-------- Excerpt to read
May 2005 Archives

just in time for xmas

| | Comments (0)

Click here to read my long overdue Feminism & Hip-Hop Conference notes Part 2, from the "Feminism in Hip-Hop" panel starring Tricia Rose, Beverly Guy-Sheftall, and Joan Morgan.

Mi Familia Esc0bed0,
If you are reading this, so is Aunt Josie, and she's done way worse shit than I ever will. Also, please note she was not born in 1939, she was born in 1962. Sorry!
love,
julianne.

Notes:
1. EFF A CAPTAIN EO: the shambling movie theater by my apt, Park Slope Pavilion, which is covered floor-to-ceiling in purple casino carpet, is the first theater in the country to get the Christie CP2000 2K projector, with a resolution twice as sharp as HDTV. I saw Revenge of the Sith there and felt like I could reach out and lick Hayden Christiansen's evil face.

2. Peter from Houston writes in to kindly inform us that Mike Jones' "Got it Sewed Up" originally appeared on the Swishahouse mixtape The Day Hell Broke Loose, which came out when I was giving birth to twins that will eventually save the galaxy from the dark side. Thank you Nice Peter.
----------------
-------- Information shown
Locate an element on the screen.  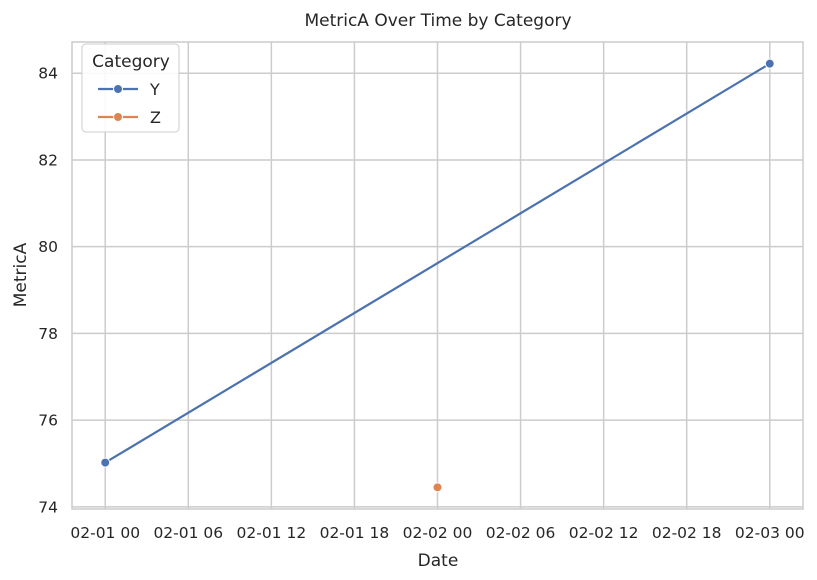
y-tick-label: 80 is located at coordinates (48, 247).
----------------
§ **To do**
a - In the blog post, rewrite the passage from "Click here to" up to and including "in 1962. Sorry!", changing "panel" to "session".
b - Summarize the blog post in three sentences.

§ **Solutions by task**
a -
Click here to read my long overdue Feminism & Hip-Hop Conference notes Part 2, from the "Feminism in Hip-Hop" session starring Tricia Rose, Beverly Guy-Sheftall, and Joan Morgan.

Mi Familia Esc0bed0,
If you are reading this, so is Aunt Josie, and she's done way worse shit than I ever will. Also, please note she was not born in 1939, she was born in 1962. Sorry!

b - The post links to the author's notes from the "Feminism in Hip-Hop" panel of a Feminism & Hip-Hop Conference, featuring Tricia Rose, Beverly Guy-Sheftall, and Joan Morgan, and tells the author's family that Aunt Josie was born in 1962, not 1939. It reports that Park Slope Pavilion, a theater near the author's apartment, is the first in the country to get the Christie CP2000 2K projector, with twice the resolution of HDTV, and that the author saw Revenge of the Sith there. It also passes along word from Peter from Houston that Mike Jones' "Got it Sewed Up" first appeared on the Swishahouse mixtape The Day Hell Broke Loose.